● Task to complete: Which lines below contain the word "count"? Return each of them unchanged.

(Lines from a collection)
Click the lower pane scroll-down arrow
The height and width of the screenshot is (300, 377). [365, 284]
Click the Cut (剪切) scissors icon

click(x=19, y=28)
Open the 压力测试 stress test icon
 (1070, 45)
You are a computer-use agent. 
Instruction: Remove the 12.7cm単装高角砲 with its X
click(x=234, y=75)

---

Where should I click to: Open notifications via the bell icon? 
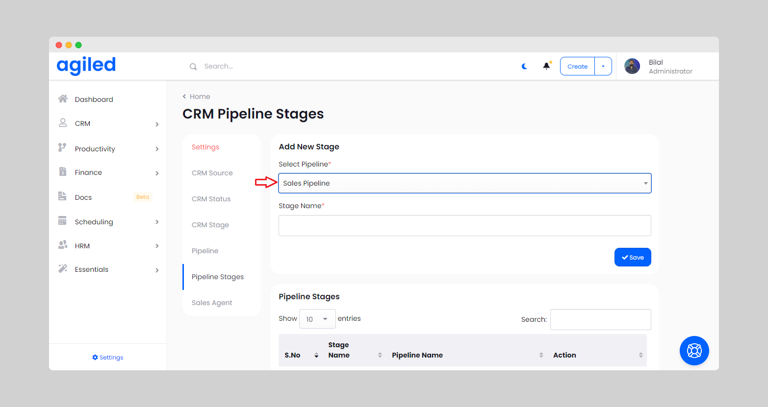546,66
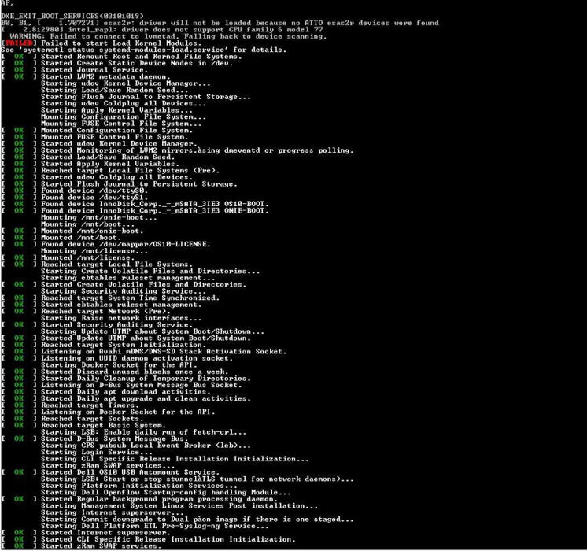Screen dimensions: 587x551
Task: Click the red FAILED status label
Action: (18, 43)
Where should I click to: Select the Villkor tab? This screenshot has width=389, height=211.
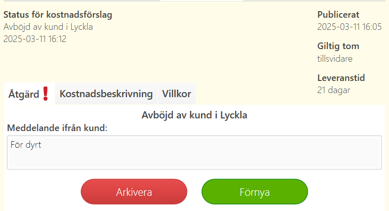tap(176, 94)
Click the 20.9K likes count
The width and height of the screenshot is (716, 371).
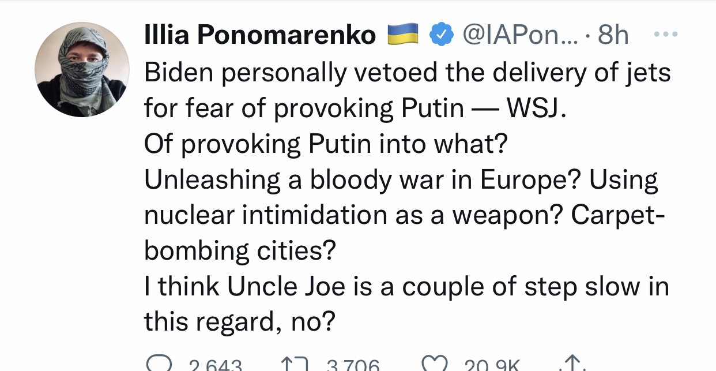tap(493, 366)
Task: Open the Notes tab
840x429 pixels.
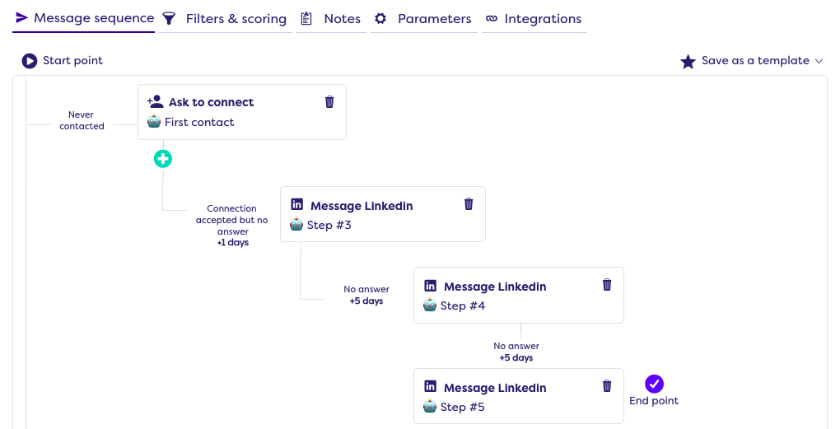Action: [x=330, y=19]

...

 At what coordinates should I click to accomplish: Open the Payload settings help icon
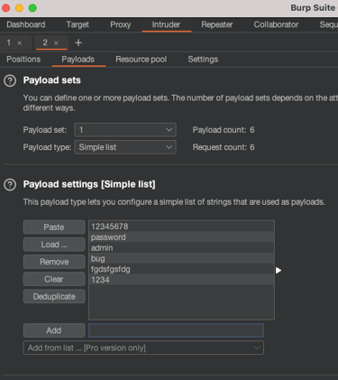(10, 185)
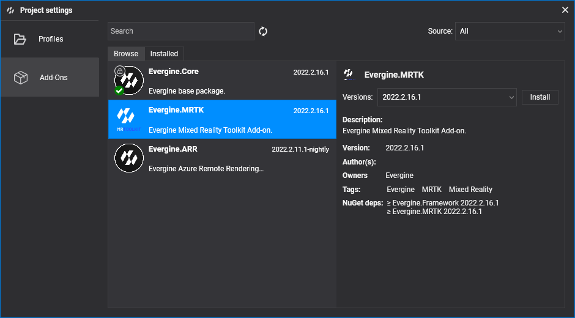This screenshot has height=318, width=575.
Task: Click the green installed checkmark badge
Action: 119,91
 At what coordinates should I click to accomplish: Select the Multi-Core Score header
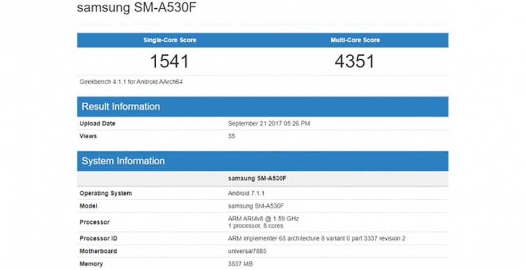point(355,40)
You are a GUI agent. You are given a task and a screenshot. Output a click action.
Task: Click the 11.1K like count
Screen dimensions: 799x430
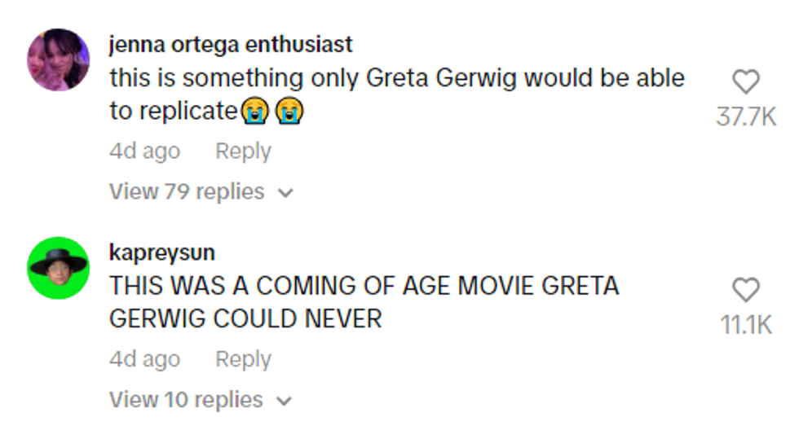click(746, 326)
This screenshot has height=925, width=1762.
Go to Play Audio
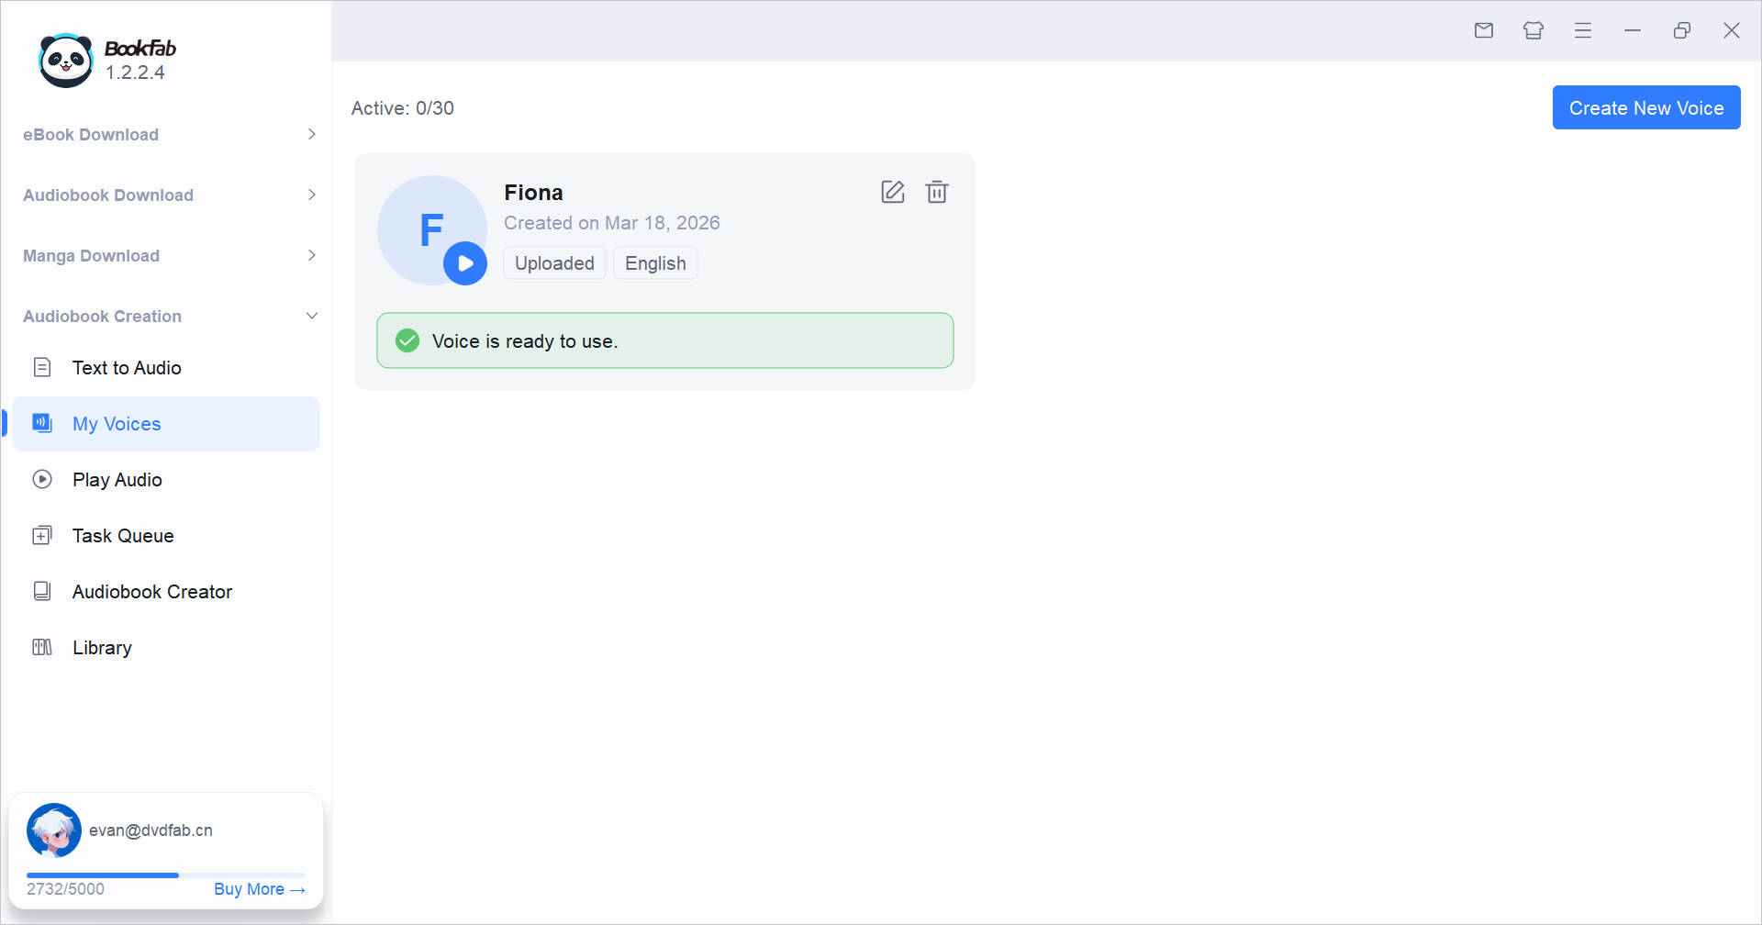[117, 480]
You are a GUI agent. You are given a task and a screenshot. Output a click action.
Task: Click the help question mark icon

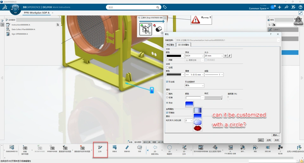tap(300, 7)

● Exercise response:
Click the 20.9K likes count
Task: Click the 11.1K like count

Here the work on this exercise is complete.